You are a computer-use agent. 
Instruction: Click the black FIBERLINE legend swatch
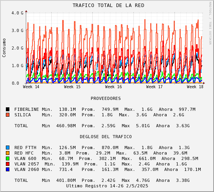pyautogui.click(x=8, y=109)
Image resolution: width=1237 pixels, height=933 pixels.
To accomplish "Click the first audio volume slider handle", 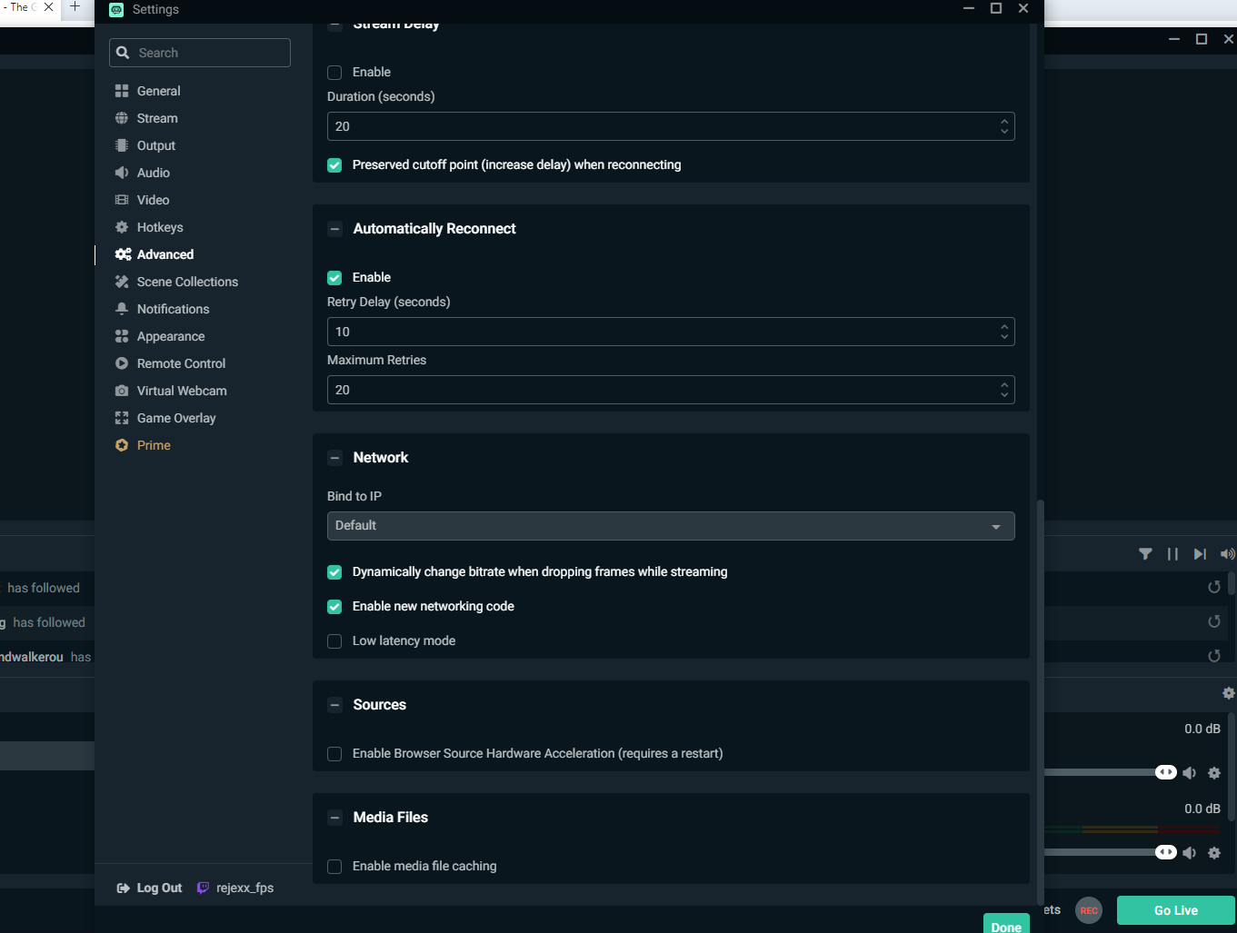I will pyautogui.click(x=1165, y=772).
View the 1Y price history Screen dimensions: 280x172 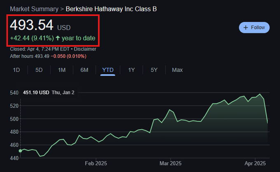tap(131, 70)
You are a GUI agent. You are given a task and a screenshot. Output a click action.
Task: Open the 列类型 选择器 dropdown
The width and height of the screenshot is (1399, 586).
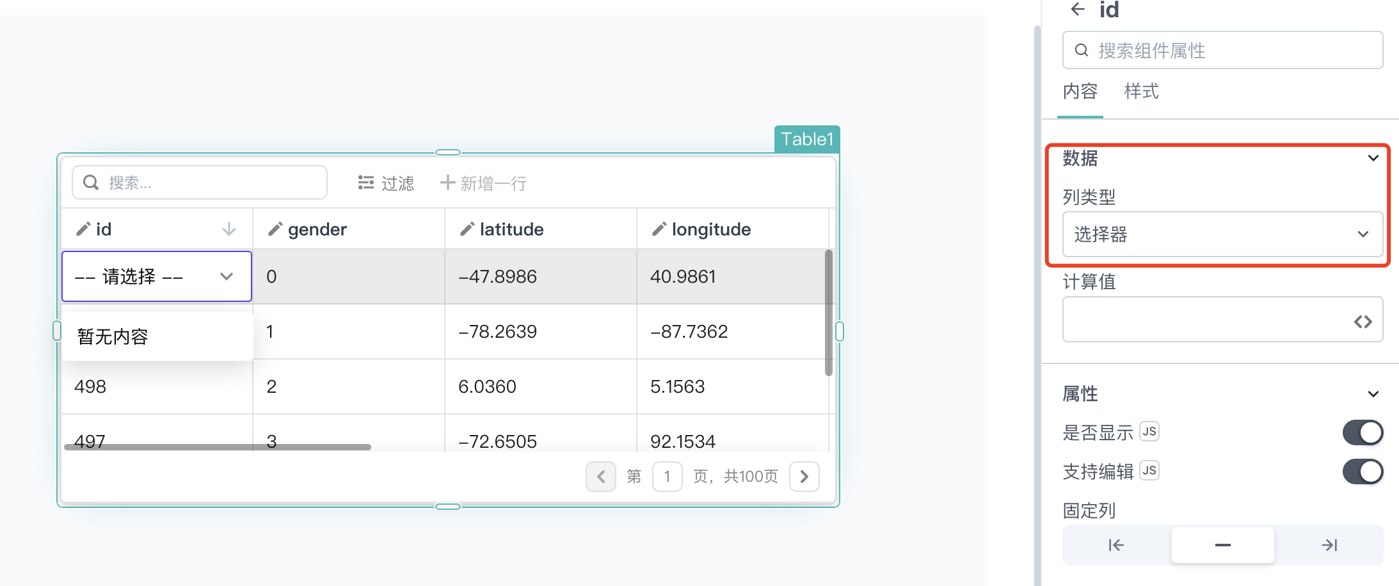click(x=1222, y=234)
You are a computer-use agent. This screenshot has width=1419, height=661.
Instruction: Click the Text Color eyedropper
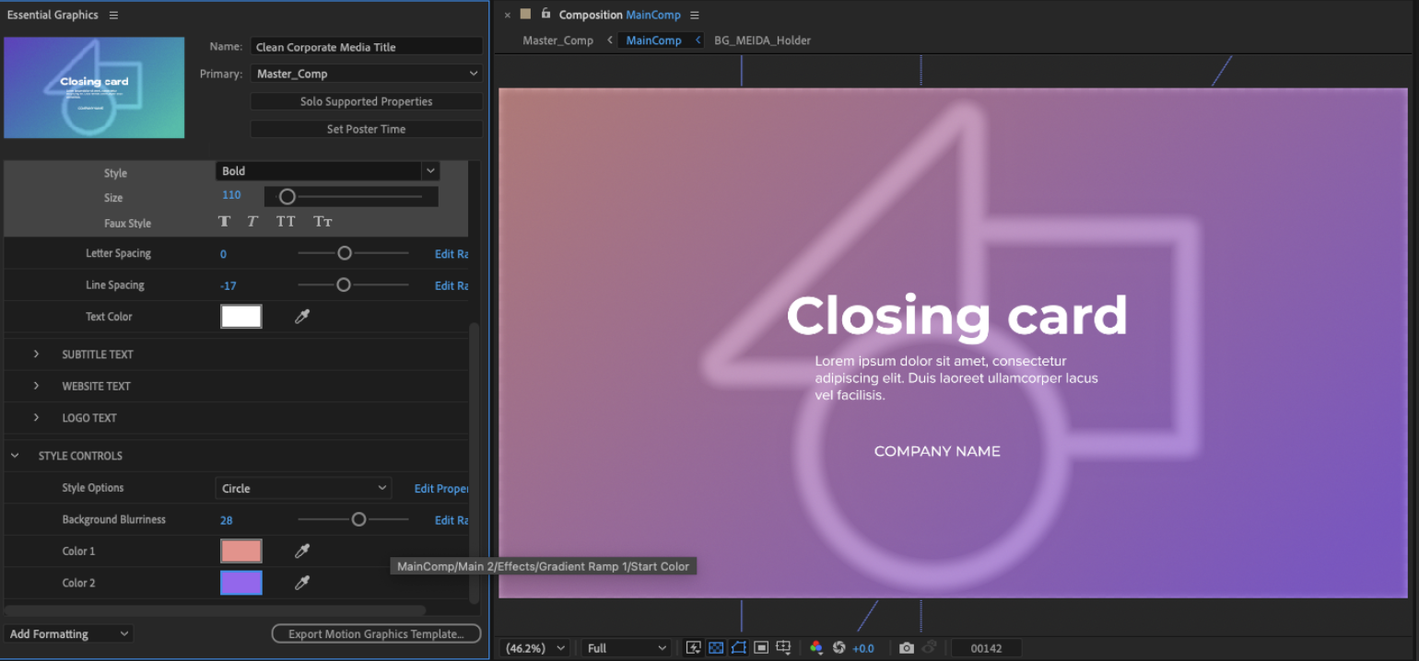(x=301, y=317)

▸ What to produce
Leaving out all pictures, retype exactly the lines that run from the one containing "The width and" through the last line of the material.

▸ Response
The width and height of the screenshot is (1399, 586).
click(x=1222, y=234)
You are a computer-use agent. This screenshot has width=1419, height=661.
Instruction: Click the Text Color eyedropper
(x=301, y=317)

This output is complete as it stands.